* **TEXTAUSZUG**:
┌──

Im Sommer 2016 wurde das Lkw-Kartell publik. Teilnehmer MAN hatte es selbst gegenüber der Europäischen Kommission aufgedeckt und dafür die Kronzeugenregelung gezogen. Die Kartellanten hatten zwischen 1997 und 2011 nicht nur die Bruttolistenpreise mittelschwerer und schwerer Lkw abgesprochen, sondern auch den Zeitplan für die Einführung von Emissionssenkungstechnologien und die Weitergabe der Kosten an die Kunden. Wettbewerbskommissarin Margrethe Vestager bezeichnet die Höhe der Strafe als bewusst gesetztes „Ausrufezeichen“.

Einzeln oder gemeinsam?

└──

* **ARBEITSAUFTRAG**:
Führen Sie den Text über das Lkw-Kartell im Anschluss an seine letzte Zeile fort. Das anschließende Material spielt dabei keine Rolle.

* **DATENSATZ**:

┌──

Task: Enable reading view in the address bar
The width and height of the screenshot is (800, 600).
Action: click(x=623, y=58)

└──
┌──

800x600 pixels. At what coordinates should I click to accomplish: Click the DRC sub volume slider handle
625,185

└──
┌──

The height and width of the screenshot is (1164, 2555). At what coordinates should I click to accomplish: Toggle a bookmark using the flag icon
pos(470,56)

└──

* **LÖSUNG**:
Der Saal in der Wirtschaftskammer war zum Platzen voll. Transporteure, Juristen, Prozessfinanzierer und Vertreter von Lkw-Herstellern wollten Mitte Jänner wissen, wie es nun weitergehen kann. Die Informationsveranstaltung des Fachverbands Güterbeförderungsgewerbe zu Chancen und Risiken von Prozessen gegen die Kartellanten verlief teilweise durchaus emotional. Man konnte den Eindruck gewinnen, dass die Causa Lkw-Kartell jetzt erst richtig beginnt. Fachverbands-Geschäftsführer Peter Tropper erwartet jedenfalls, „dass zumindest die großen Fuhrparkbetreiber das jetzt durchziehen. Ich bin sicher, dass einige der Großen bald vorpreschen werden.“

Dass es nach dem Sommer recht ruhig darum wurde, hat vor allem formale Gründe: Die für Februar 2017 angekündigte Veröffentlichung der detaillierten Bußgeldbescheide inklusive Zustellung an die Kartellanten verzögert sich und wird nun eher für Mitte des Jahres erwartet. Das wird der Startschuss sein für den nächsten Akt: die zu erwartende Welle an Kartellrechtsklagen.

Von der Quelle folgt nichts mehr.